Mitchill was a gregarious and enthusiastic man, fond of field collecting and egalitarian in his friendships. He served for years as editor of the Medical Repository, held the post of professor of chemistry, natural history and materia medica in New York, and served as a legislator and congressman. He helped organize the short-lived American Mineralogical Society in 1797. Through the Medical Repository he reported on new mineral discoveries throughout the country, including the 1803 discovery of gold in North Carolina (taking pains to acquire a specimen for his collection).
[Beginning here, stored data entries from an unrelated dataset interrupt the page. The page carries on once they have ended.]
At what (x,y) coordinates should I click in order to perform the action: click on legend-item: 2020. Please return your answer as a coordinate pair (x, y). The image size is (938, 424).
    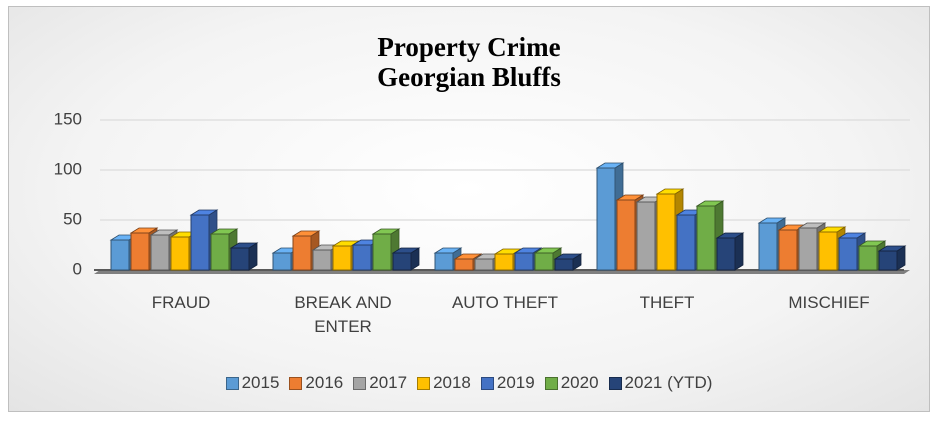
    Looking at the image, I should click on (572, 383).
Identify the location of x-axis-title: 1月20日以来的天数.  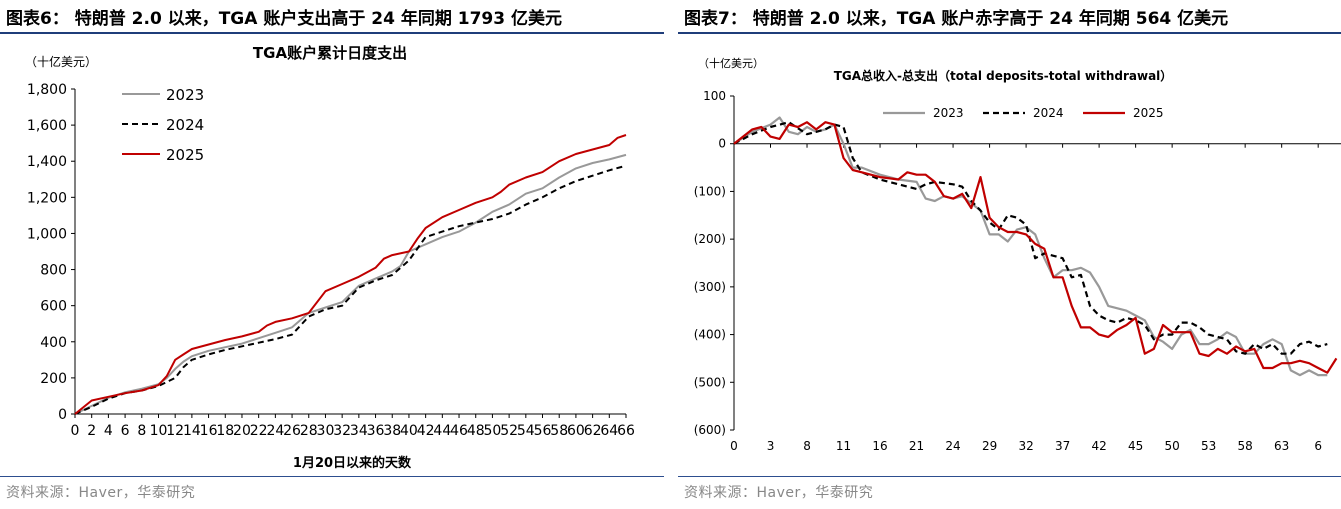
(352, 463).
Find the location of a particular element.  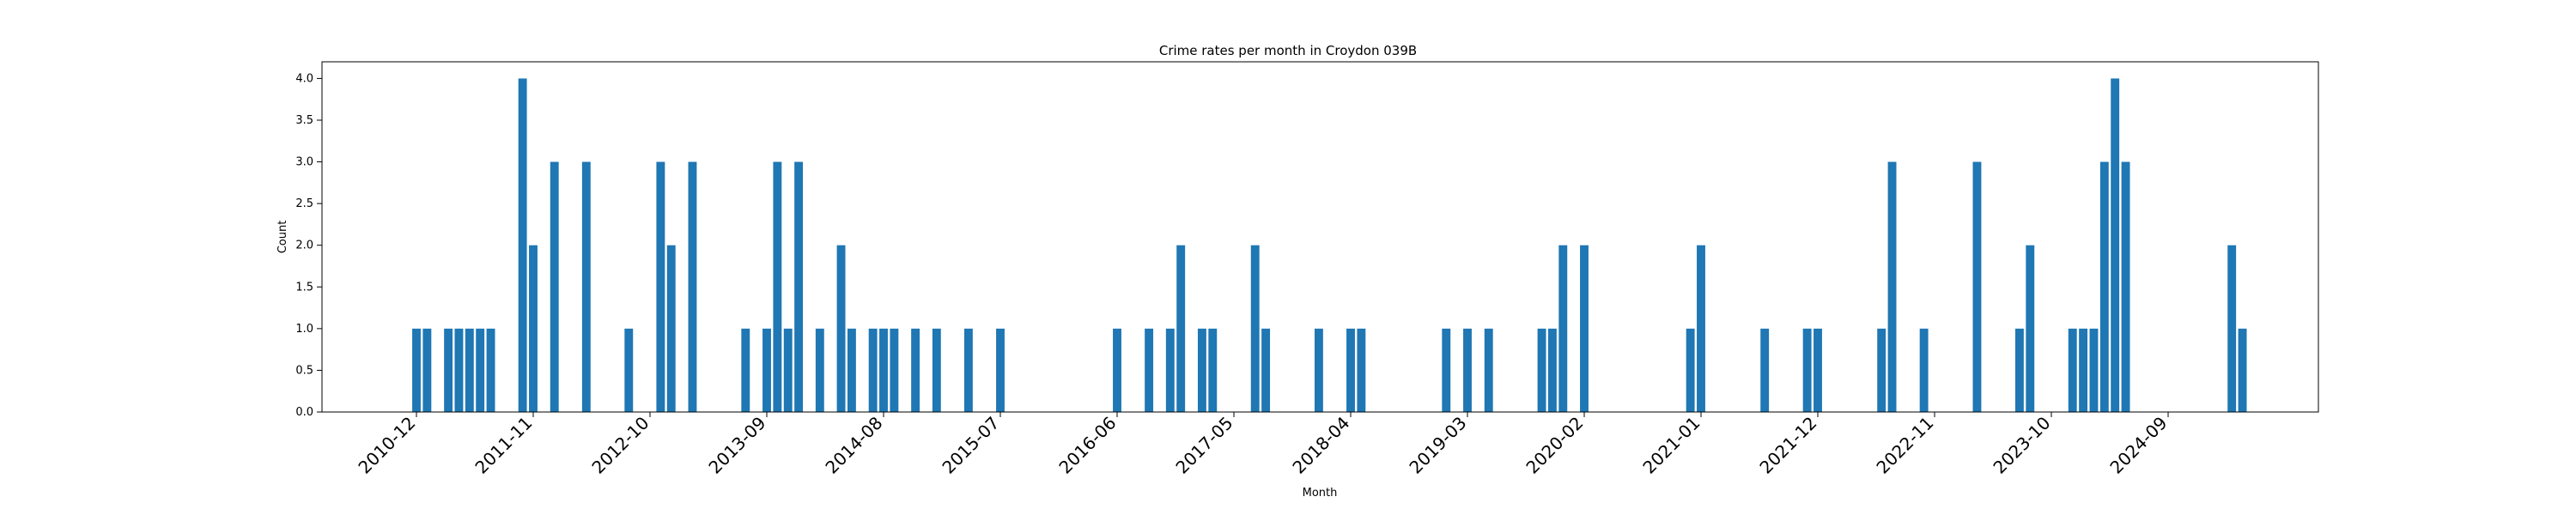

y-tick-label: 0.5 is located at coordinates (304, 370).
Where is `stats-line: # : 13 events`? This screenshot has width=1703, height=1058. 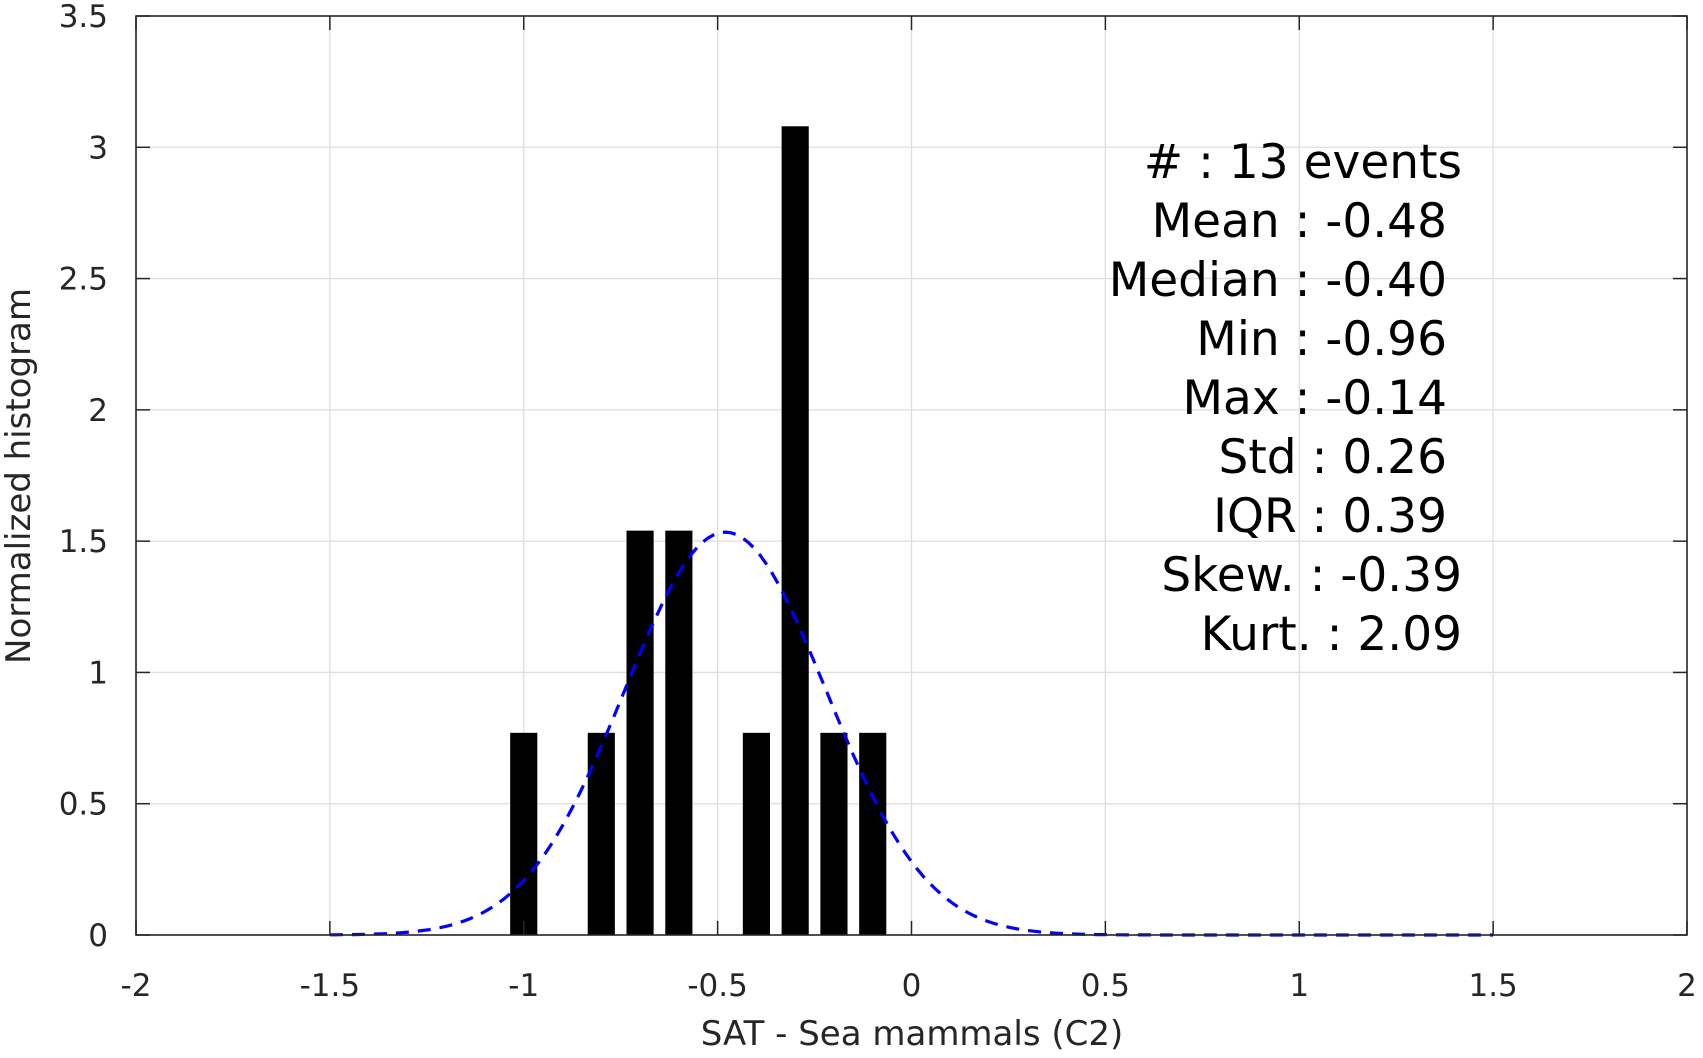
stats-line: # : 13 events is located at coordinates (1303, 162).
Other American mineralogists and collectors also used the journal as a clearinghouse for information.
Mitchill's teaching at the college of New York focused to some extent on mineralogy. "By bringing thus the elements of minerals before you," he told his students, "you learn the geologic alphabet and become able to combine them so as to understand compound rocks." He used specimens from his own collection for illustration. Tourmalines from Ceylon, garnet from Norway, brucite from New Jersey, a mass of native iron (probably a meteorite) found near the headwaters of the Red River in Louisiana Territory ... these and many others held the interest of his students throughout his courses. Nevertheless, his personal collection, though large, was not considered to be especially well organized, and his detailed understanding of contemporary systems of mineral classification is doubted. Rather than analyze specimens himself, he preferred to pass them along for identification to his friends, such as Archibald Bruce. Nevertheless, his more general contributions were notable, and many mineralogists and geologists of the next generation owed their inspiration to him.
Mitchill died on September 7, 1831. Despite his efforts to find a suitable repository for his collection in the New York Lyceum, it has not survived. The Lyceum was destroyed by fire in 1866.
WILSON, W.E. (1994) The history of mineral collecting 1530-1799. Mineralogical Record, 25 (6), 241 pp.